The problem
Retype every one of the records below word for word, leaving out the pictures.

# START OF Source records

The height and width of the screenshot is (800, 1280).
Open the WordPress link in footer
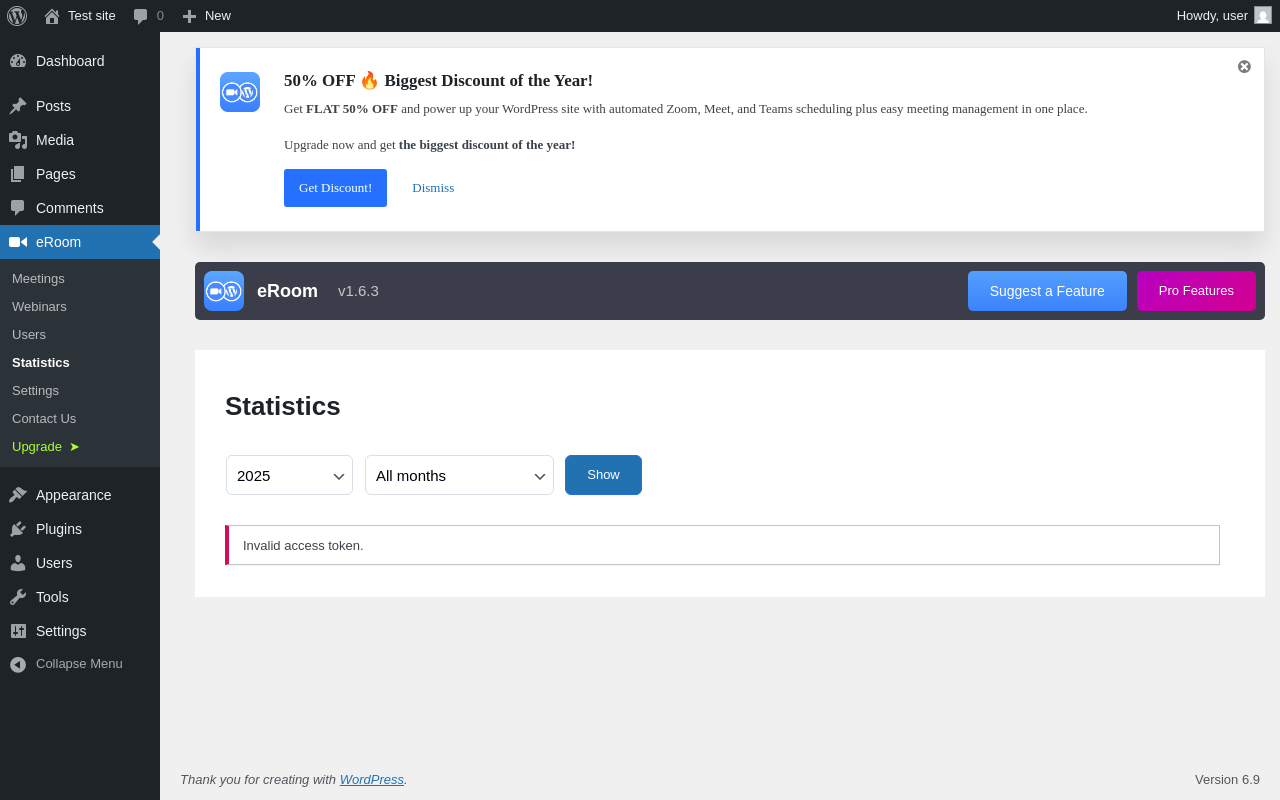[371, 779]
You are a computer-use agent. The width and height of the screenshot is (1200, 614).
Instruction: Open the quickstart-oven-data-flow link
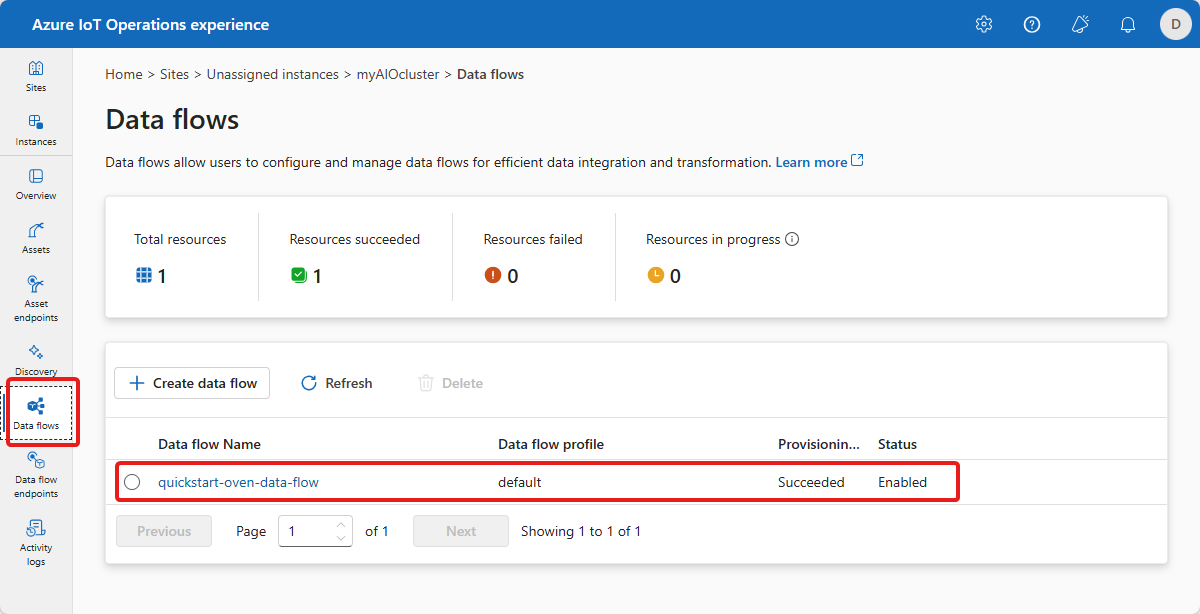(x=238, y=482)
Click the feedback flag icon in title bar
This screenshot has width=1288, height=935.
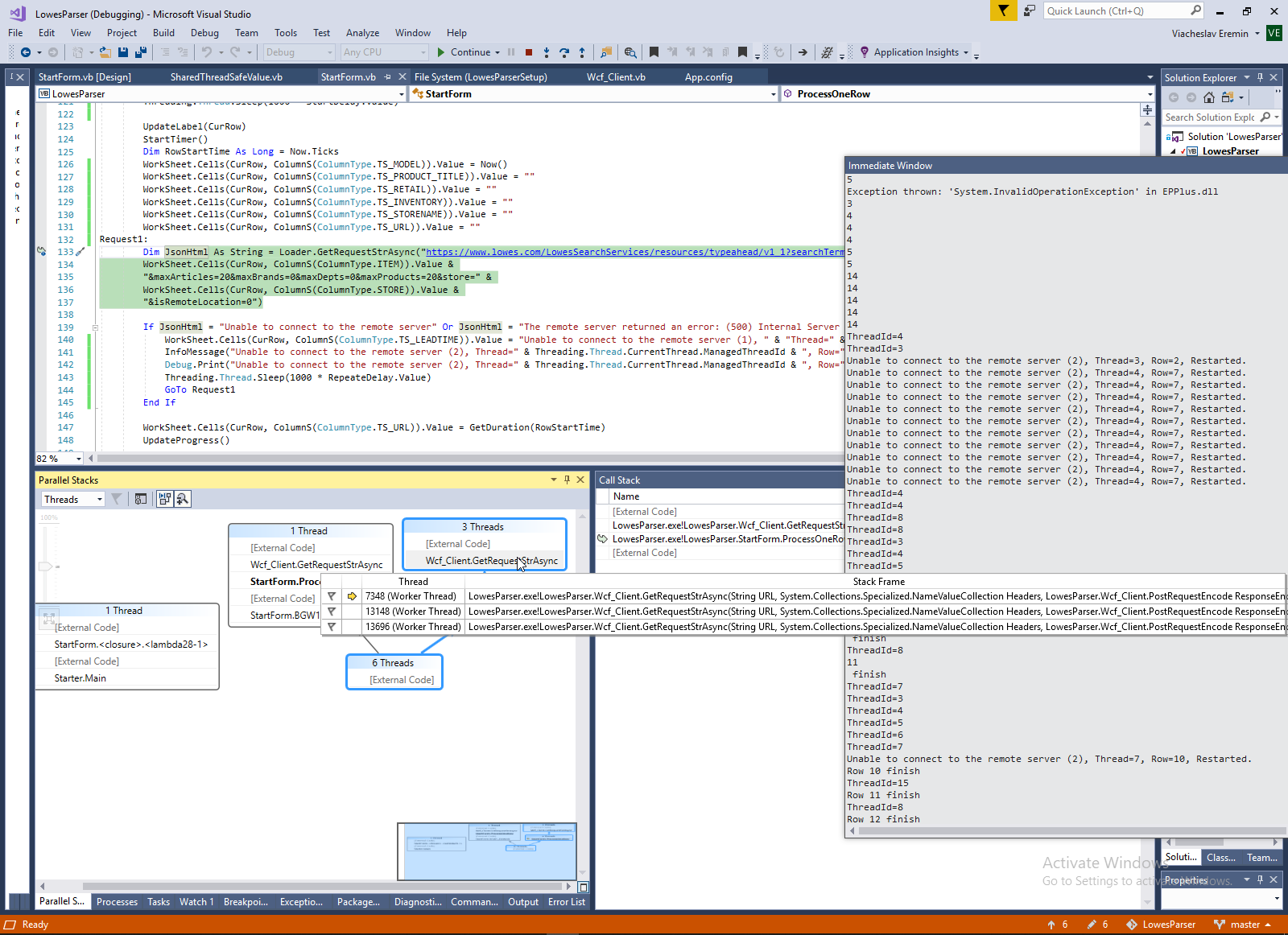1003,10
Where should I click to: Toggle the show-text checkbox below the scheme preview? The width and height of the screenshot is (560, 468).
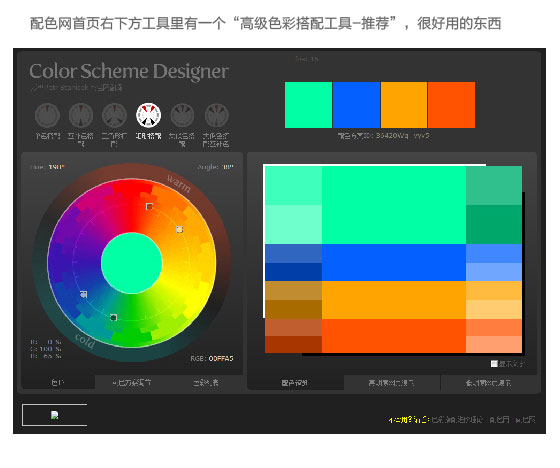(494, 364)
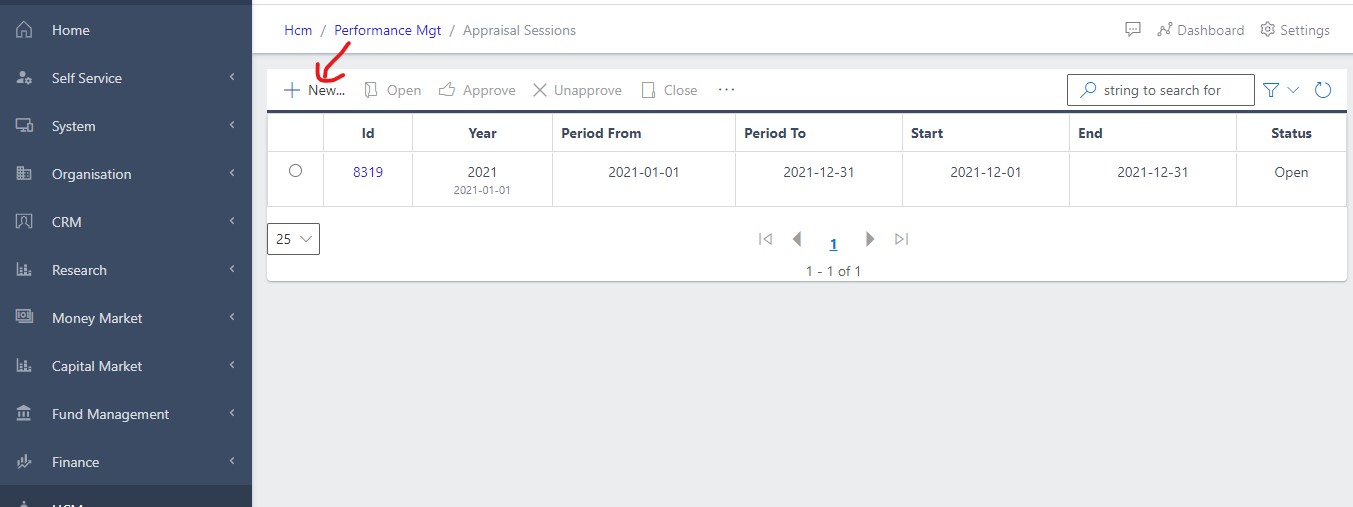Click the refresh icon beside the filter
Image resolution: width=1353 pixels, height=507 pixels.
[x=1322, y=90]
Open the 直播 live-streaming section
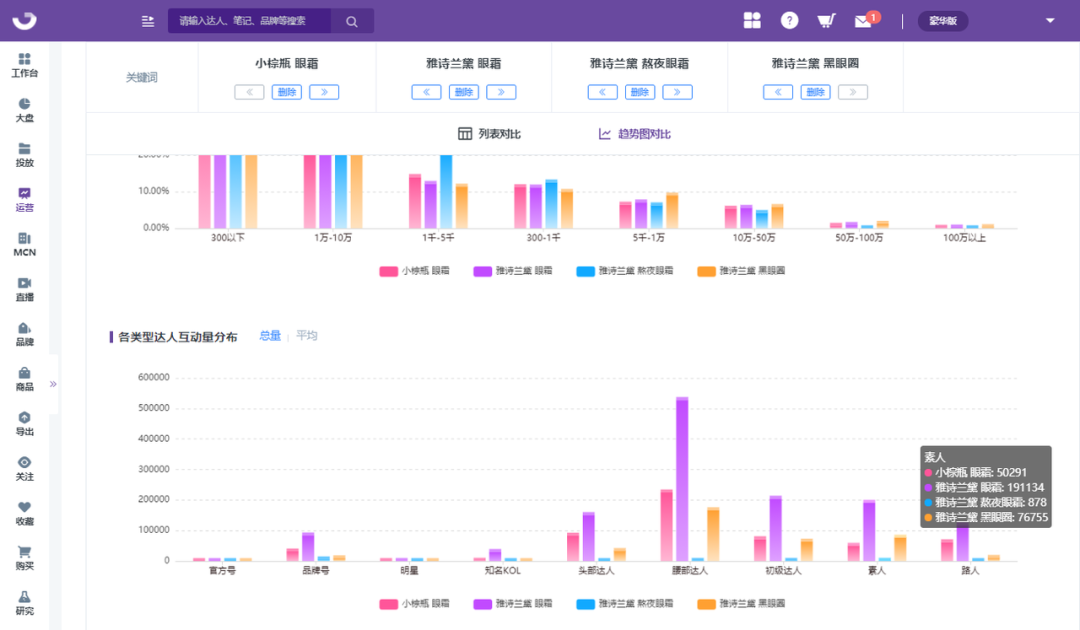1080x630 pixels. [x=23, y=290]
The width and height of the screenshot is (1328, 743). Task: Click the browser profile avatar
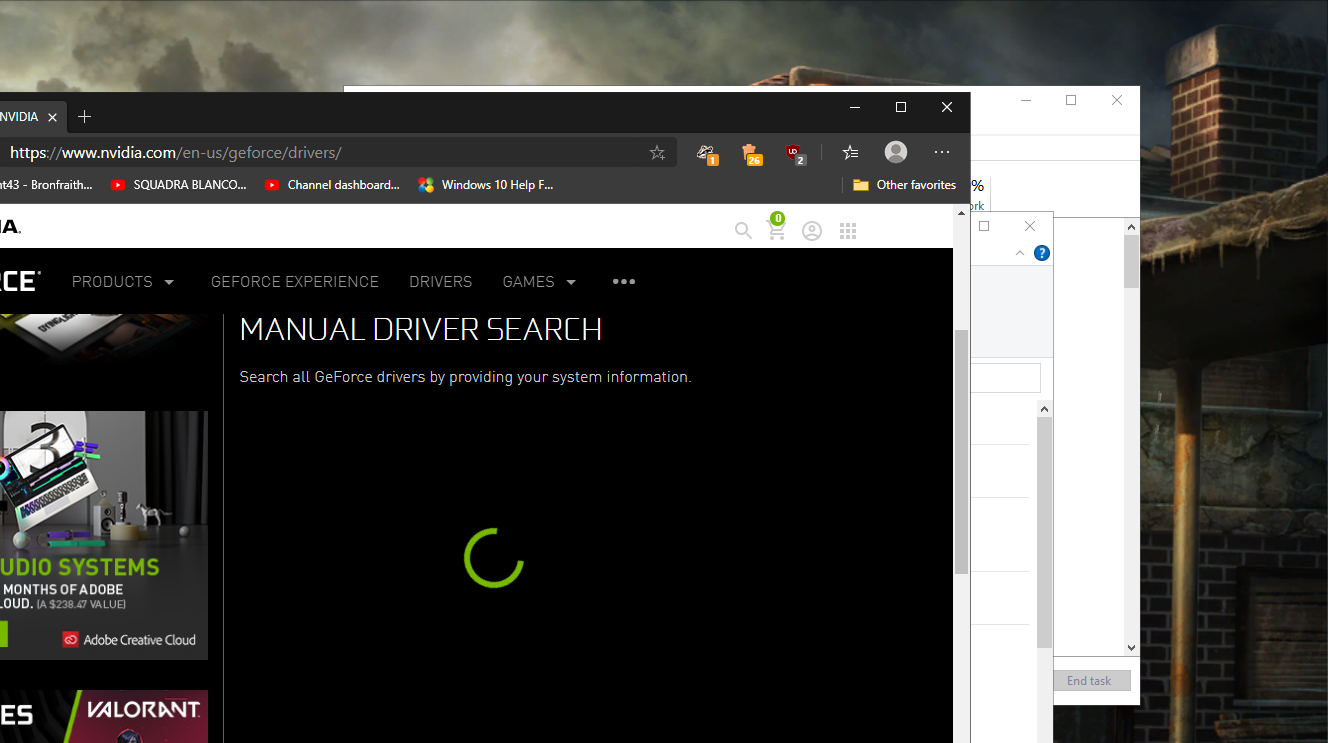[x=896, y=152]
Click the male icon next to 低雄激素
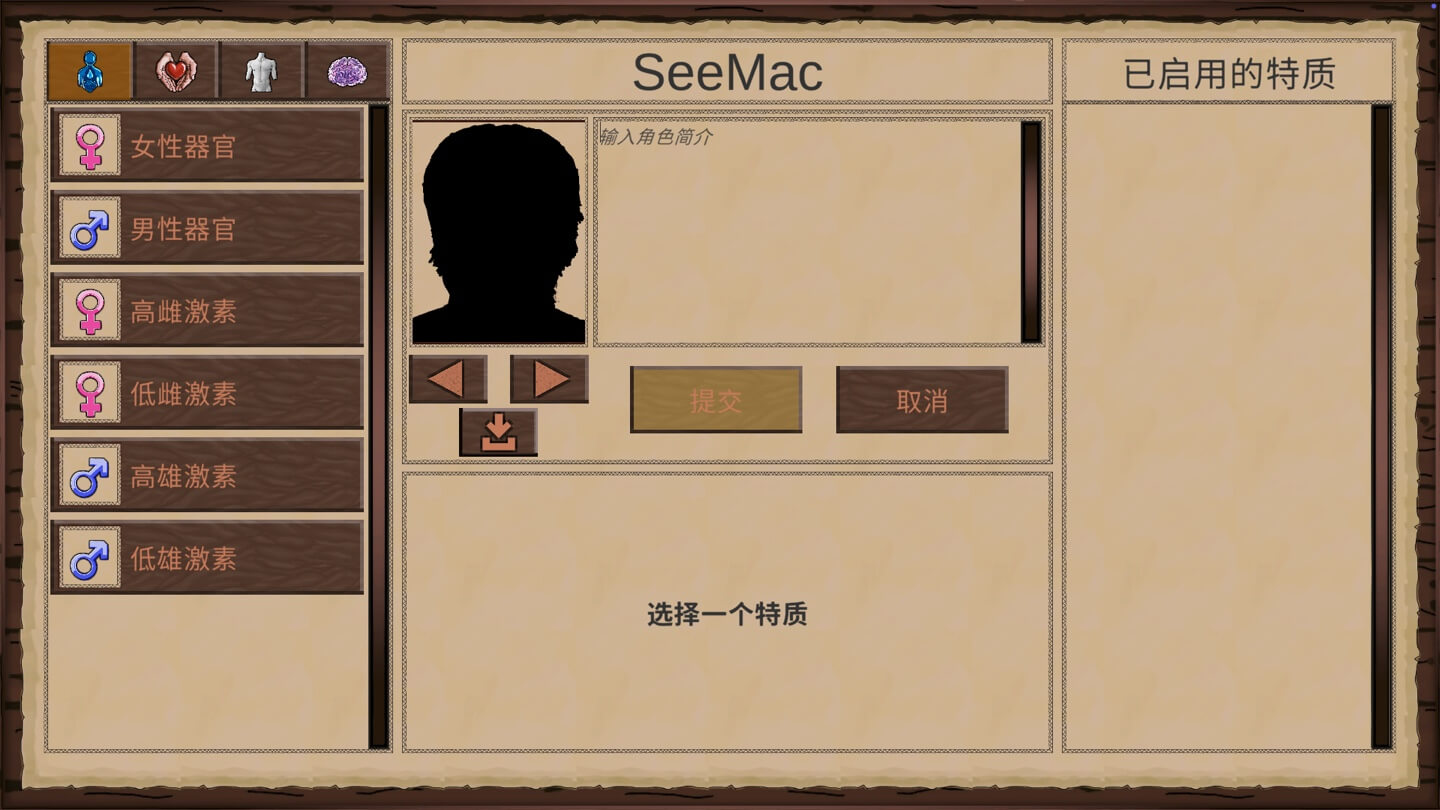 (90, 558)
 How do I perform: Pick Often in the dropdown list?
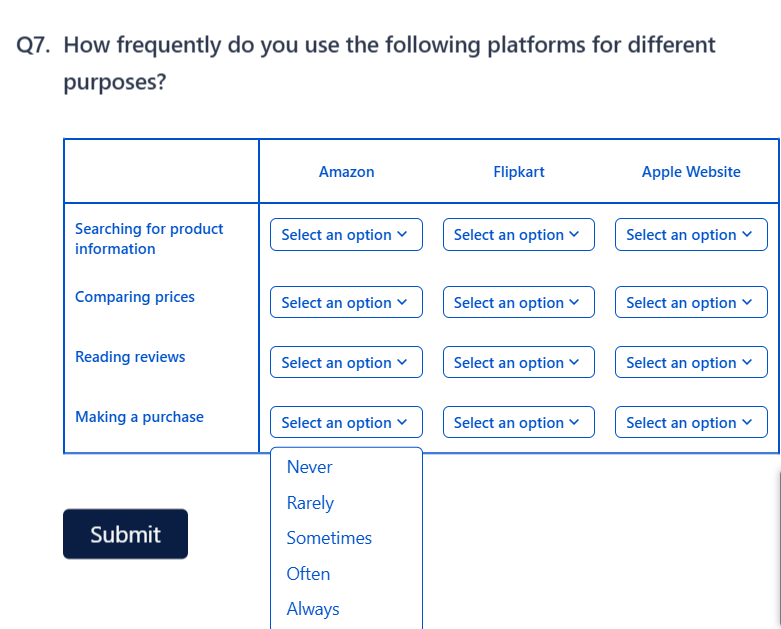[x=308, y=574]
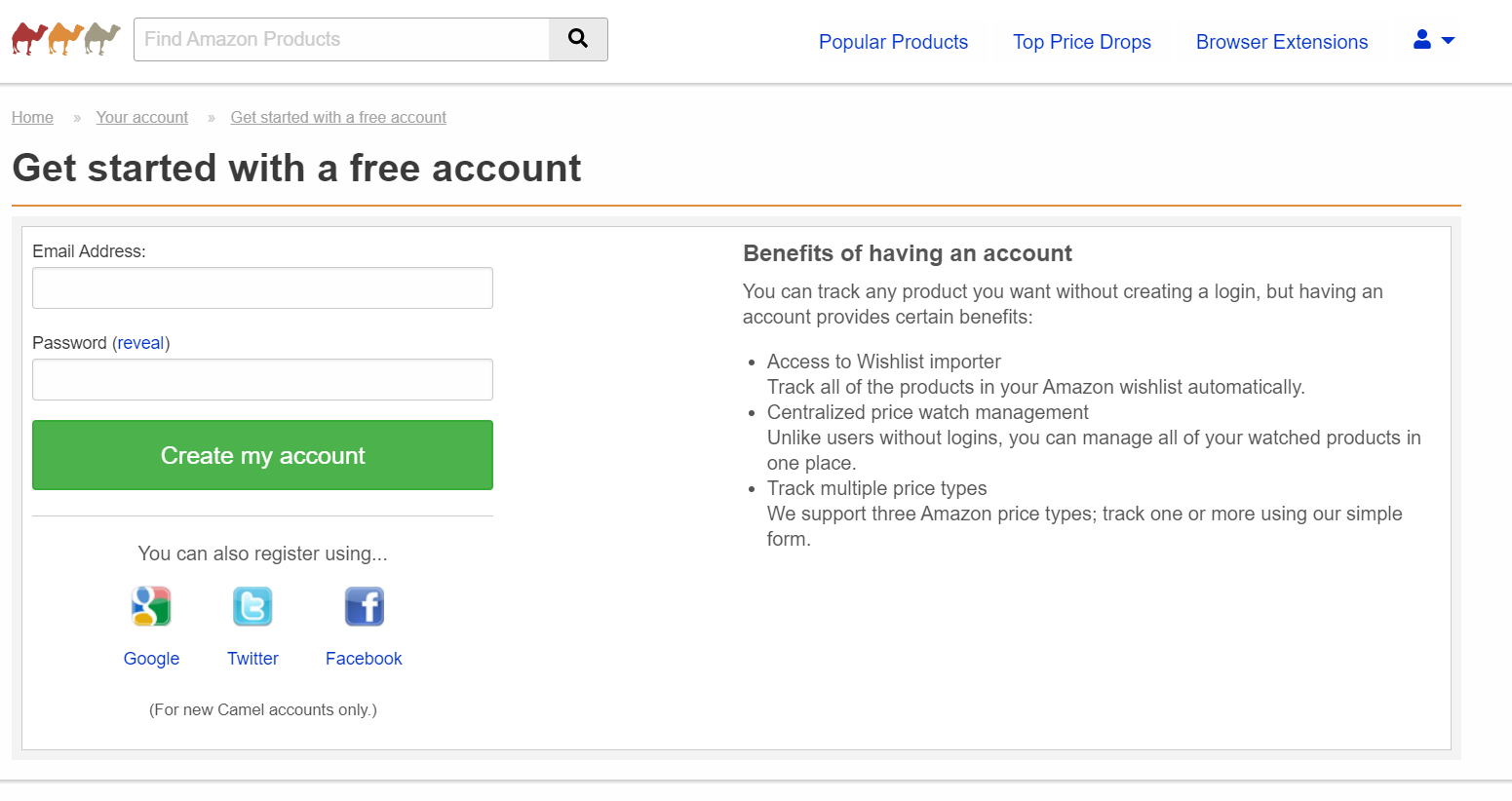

# END OF Source records

Answer
The height and width of the screenshot is (800, 1280).
Open the WordPress link in footer
[371, 779]
You are a computer-use agent. The width and height of the screenshot is (1200, 614).
Instruction: Open the quickstart-oven-data-flow link
(x=238, y=482)
Click the feedback flag icon in title bar
This screenshot has width=1288, height=935.
1003,10
Where should I click to: Toggle the show-text checkbox below the scheme preview? The width and height of the screenshot is (560, 468).
(494, 364)
Click the refresh icon beside the filter
Image resolution: width=1353 pixels, height=507 pixels.
[x=1322, y=90]
Open the 直播 live-streaming section
1080x630 pixels. [x=23, y=290]
The width and height of the screenshot is (1328, 743). Task: Click the browser profile avatar
[x=896, y=152]
Click the male icon next to 低雄激素
 (90, 558)
 How do I perform: Pick Often in the dropdown list?
[x=308, y=574]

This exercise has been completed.